- **Data provided**:
Segment Open

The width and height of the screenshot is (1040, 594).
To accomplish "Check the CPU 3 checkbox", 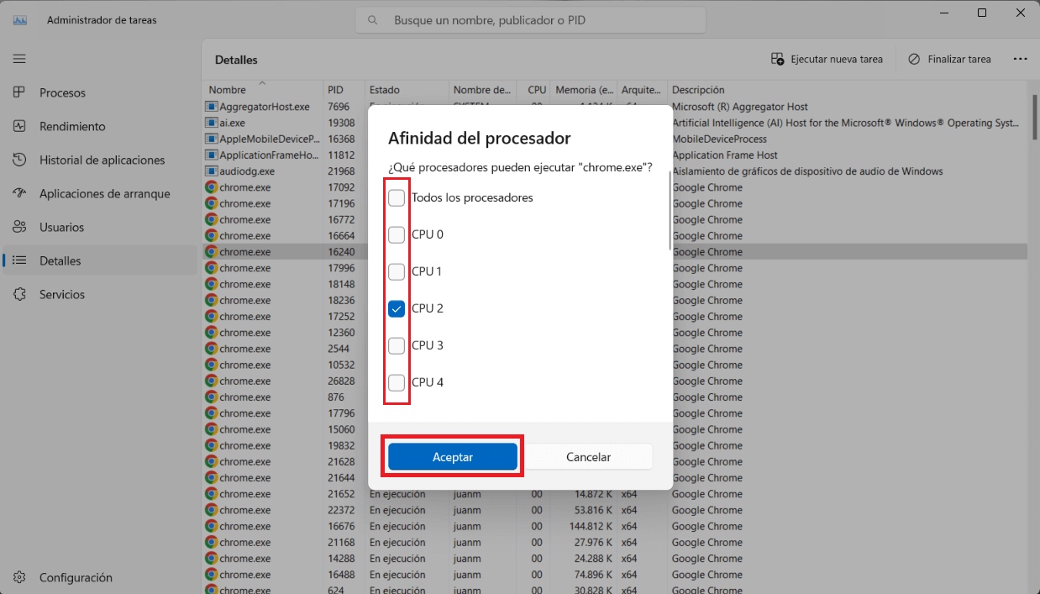I will pyautogui.click(x=396, y=345).
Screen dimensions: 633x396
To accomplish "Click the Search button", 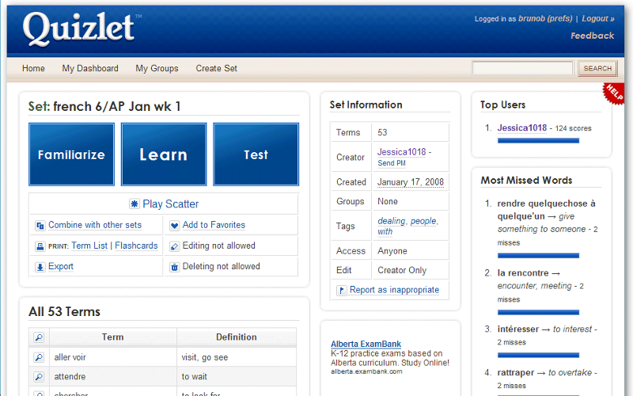I will 597,69.
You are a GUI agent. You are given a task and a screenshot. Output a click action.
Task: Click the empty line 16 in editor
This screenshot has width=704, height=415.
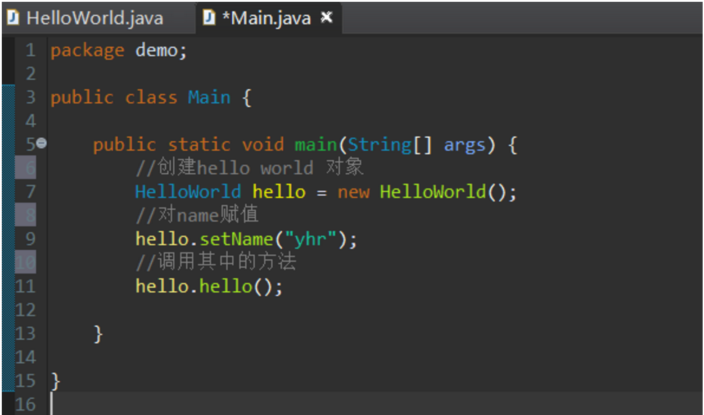pos(270,404)
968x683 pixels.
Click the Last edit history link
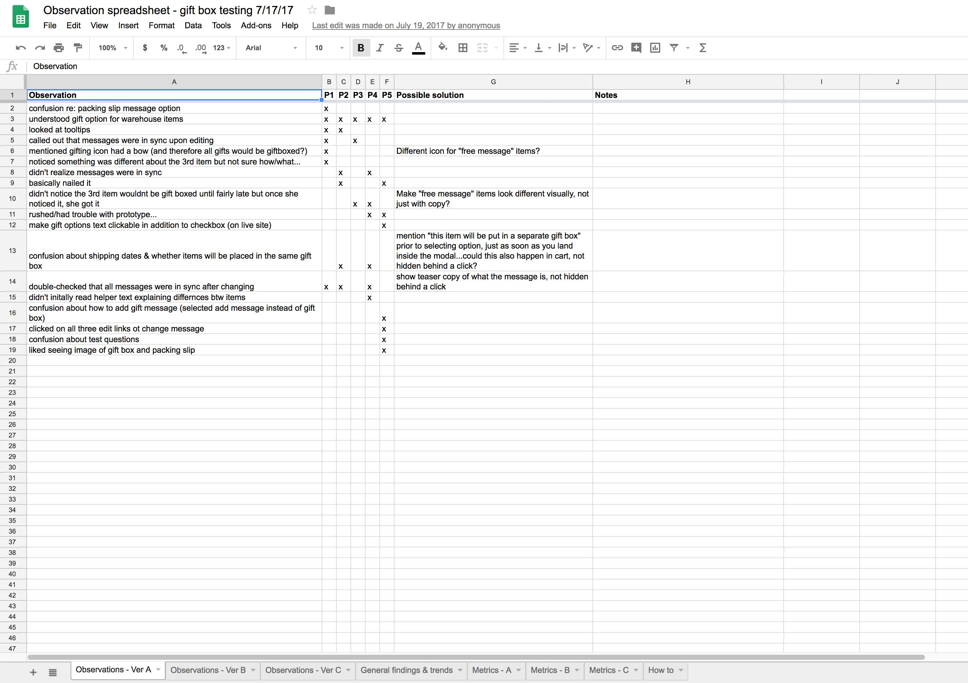coord(406,25)
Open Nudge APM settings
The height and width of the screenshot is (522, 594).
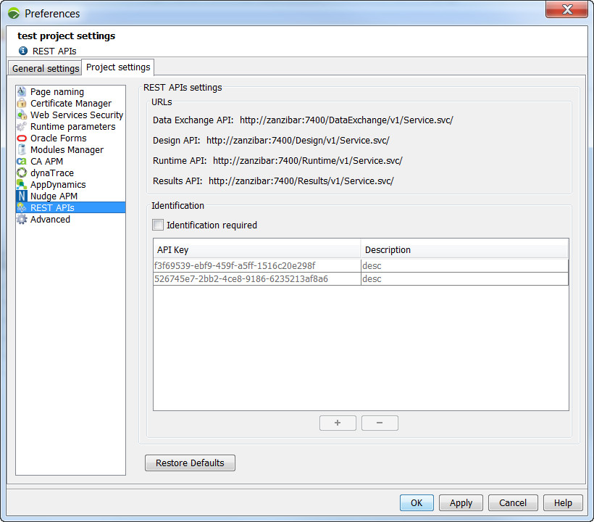(x=53, y=196)
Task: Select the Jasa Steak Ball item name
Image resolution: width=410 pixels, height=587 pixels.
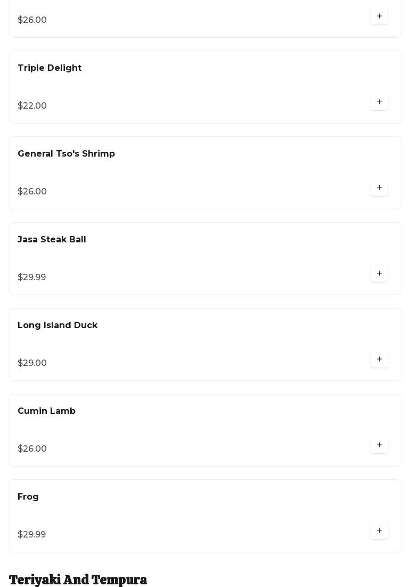Action: pos(52,240)
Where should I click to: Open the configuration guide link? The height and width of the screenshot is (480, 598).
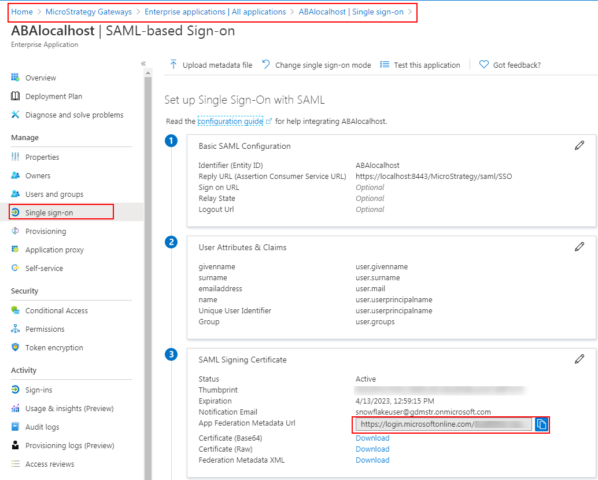[x=230, y=121]

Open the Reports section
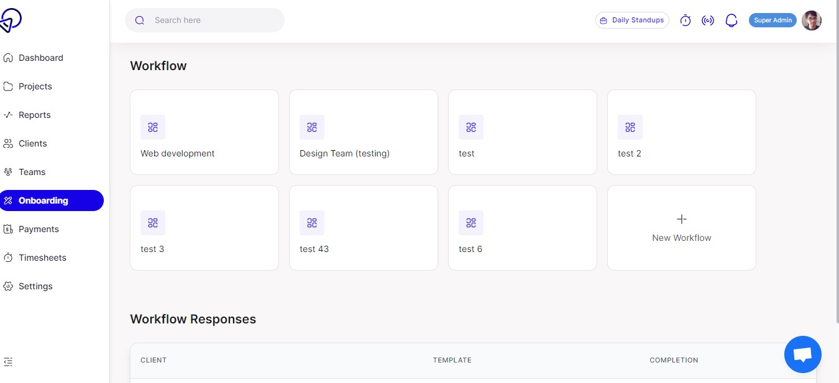tap(35, 115)
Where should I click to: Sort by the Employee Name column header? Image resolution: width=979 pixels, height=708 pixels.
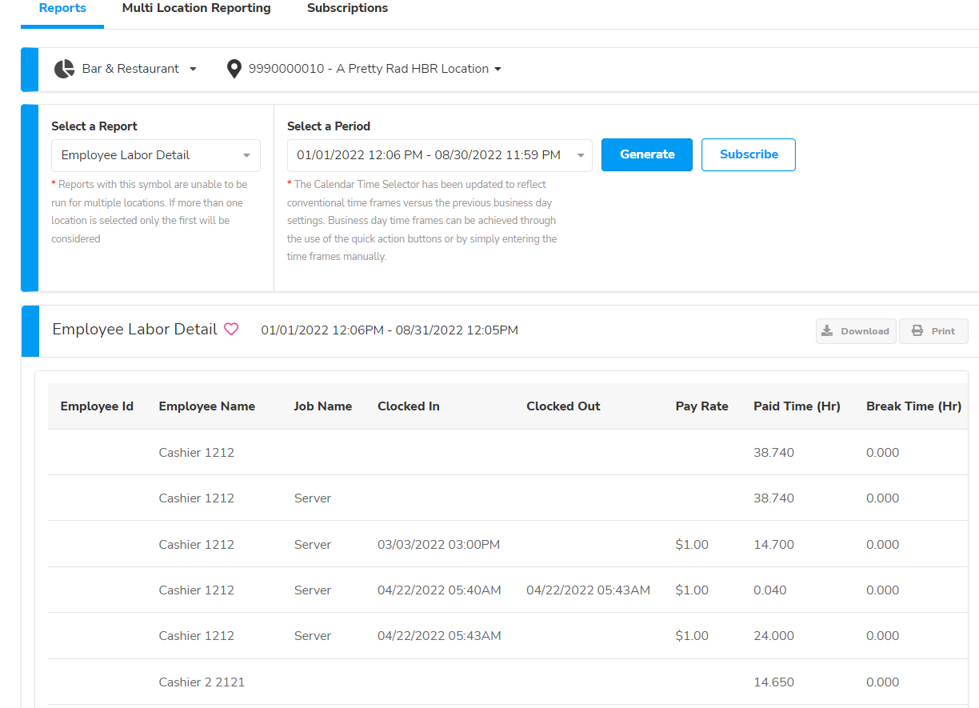click(206, 406)
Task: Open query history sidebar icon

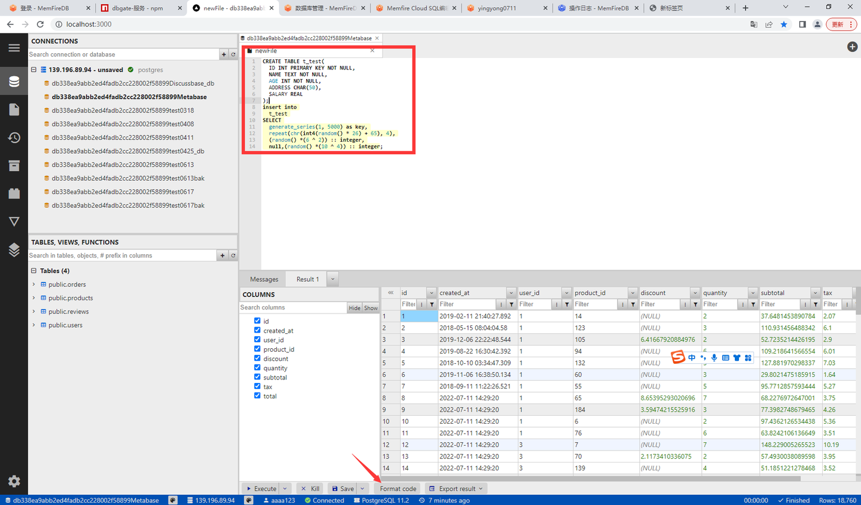Action: coord(14,138)
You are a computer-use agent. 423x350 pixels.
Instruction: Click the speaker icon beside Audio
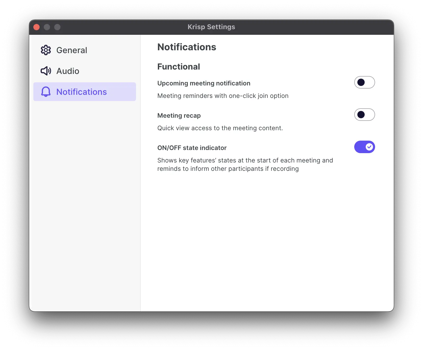coord(46,71)
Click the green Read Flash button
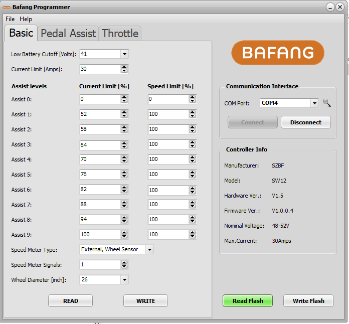Image resolution: width=349 pixels, height=324 pixels. click(248, 301)
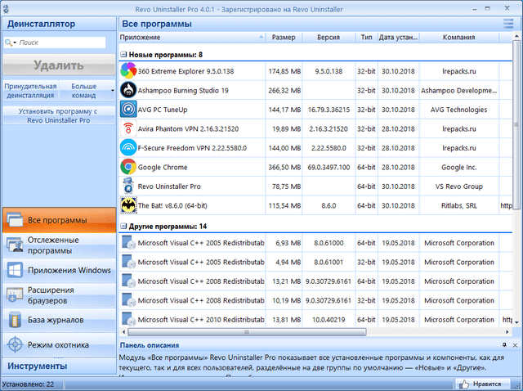Open 'Приложения Windows' section
This screenshot has width=523, height=391.
coord(58,270)
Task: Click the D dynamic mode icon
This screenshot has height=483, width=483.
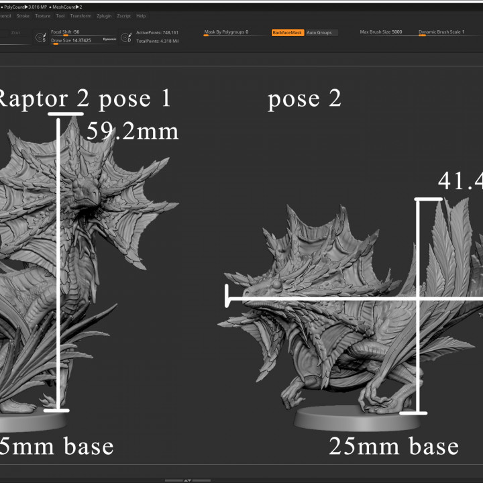Action: pos(125,38)
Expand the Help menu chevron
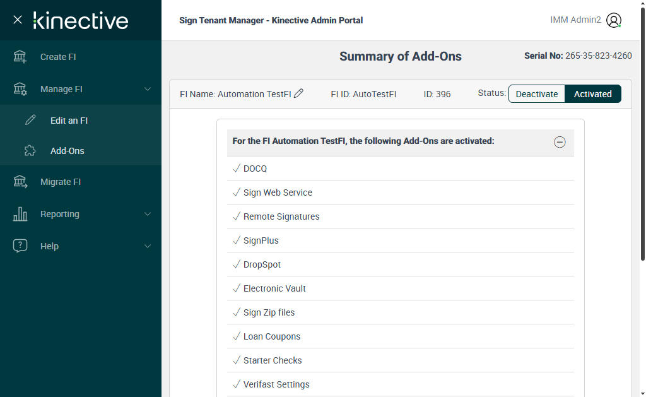The width and height of the screenshot is (646, 397). coord(148,246)
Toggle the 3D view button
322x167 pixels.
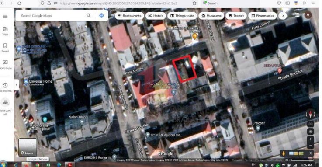(x=310, y=124)
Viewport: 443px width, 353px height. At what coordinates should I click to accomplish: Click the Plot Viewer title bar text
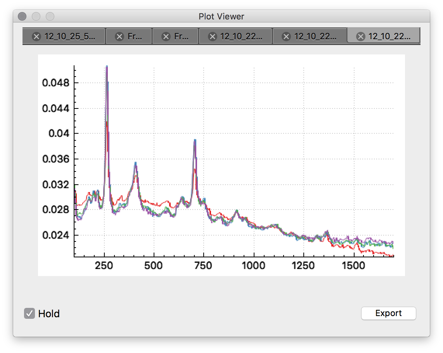click(221, 16)
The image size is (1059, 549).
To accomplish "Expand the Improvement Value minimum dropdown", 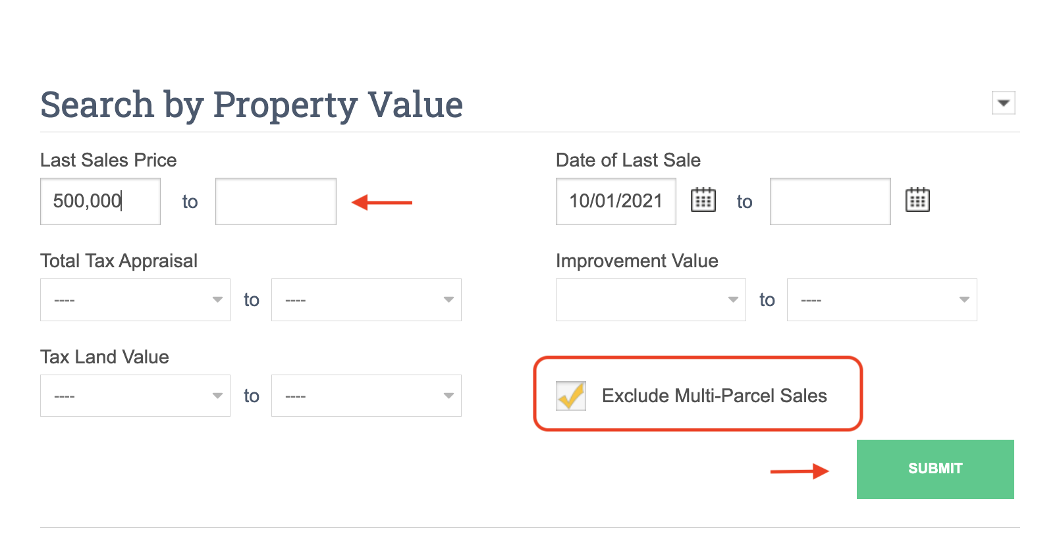I will point(651,300).
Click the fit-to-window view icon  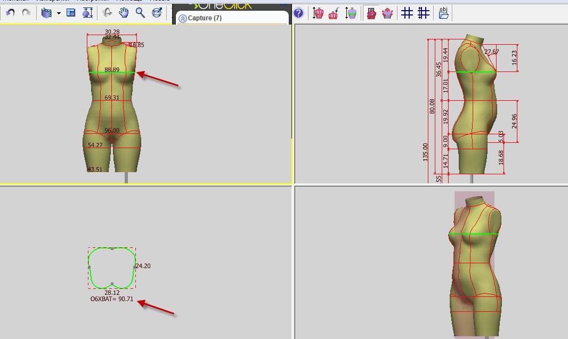[157, 13]
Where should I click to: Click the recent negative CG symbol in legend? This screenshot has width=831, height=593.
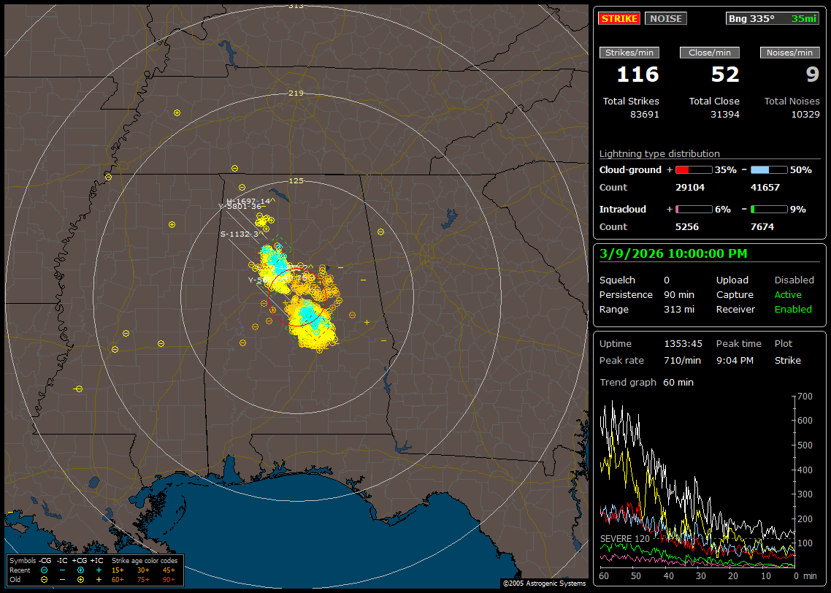pyautogui.click(x=45, y=570)
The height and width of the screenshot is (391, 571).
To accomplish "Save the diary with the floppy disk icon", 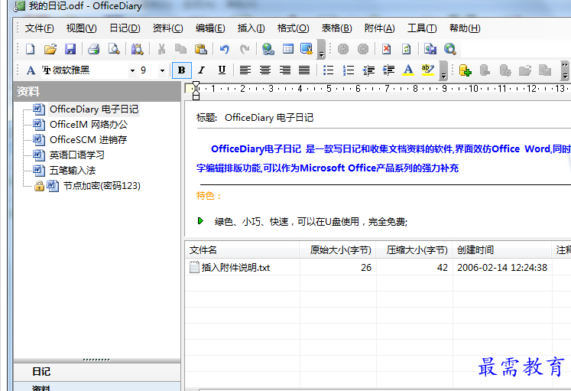I will coord(70,49).
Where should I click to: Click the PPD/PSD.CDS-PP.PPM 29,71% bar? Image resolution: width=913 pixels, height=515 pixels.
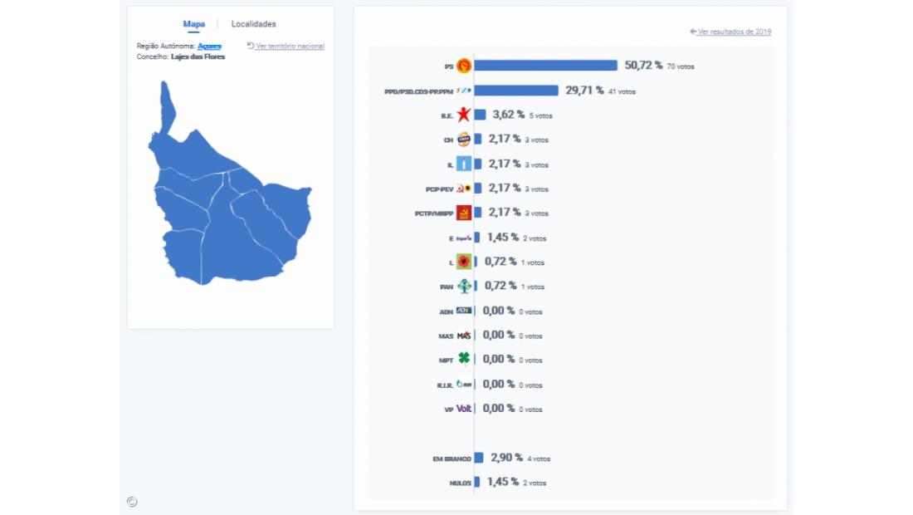pos(515,91)
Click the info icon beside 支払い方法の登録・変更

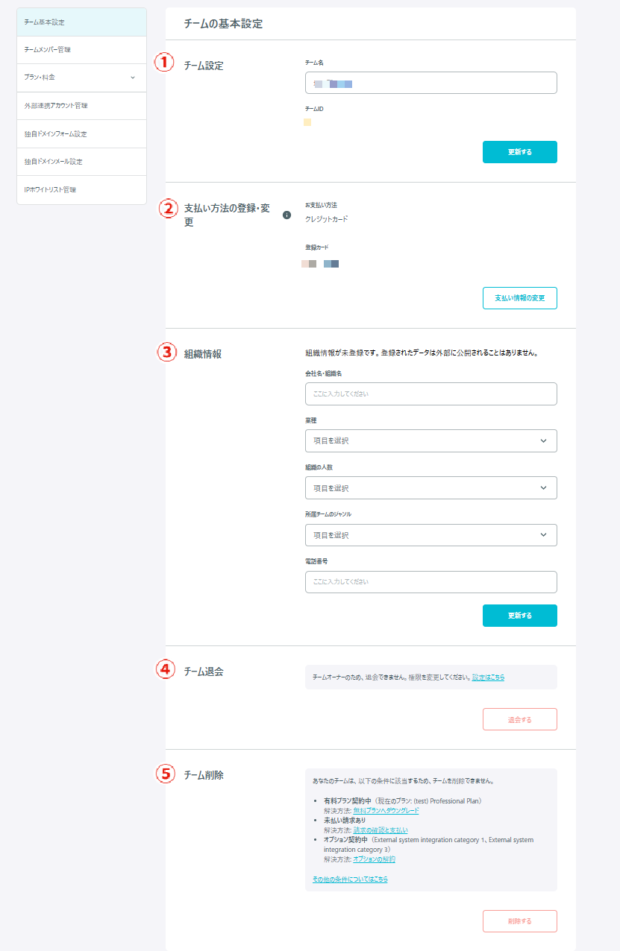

Segment Closed

- **Task instructions**: Go back to the listing above and reproduce, exactly, the stretch from the line bearing "Image resolution: width=410" through the line bearing "The image size is (1059, 549).", without its pictures.

- **Exercise solution**:
Image resolution: width=410 pixels, height=587 pixels.
Action: pos(52,240)
Where should I click to: Open the configuration guide link? The height and width of the screenshot is (480, 598).
[x=230, y=121]

Open the Reports section
tap(35, 115)
Where should I click to: Sort by the Employee Name column header? Image resolution: width=979 pixels, height=708 pixels.
click(206, 406)
Task: Open query history sidebar icon

Action: coord(14,138)
You are a computer-use agent. 423x350 pixels.
Instruction: Click the speaker icon beside Audio
coord(46,71)
Click the green Read Flash button
Image resolution: width=349 pixels, height=324 pixels. click(248, 301)
Open 'Приложения Windows' section
This screenshot has width=523, height=391.
coord(58,270)
Task: Click the D dynamic mode icon
This screenshot has height=483, width=483.
Action: pos(125,38)
Expand the Help menu chevron
The width and height of the screenshot is (646, 397). coord(148,246)
Toggle the 3D view button
322x167 pixels.
(x=310, y=124)
Viewport: 443px width, 353px height. At what coordinates should I click to accomplish: Click the Plot Viewer title bar text
click(221, 16)
The image size is (1059, 549).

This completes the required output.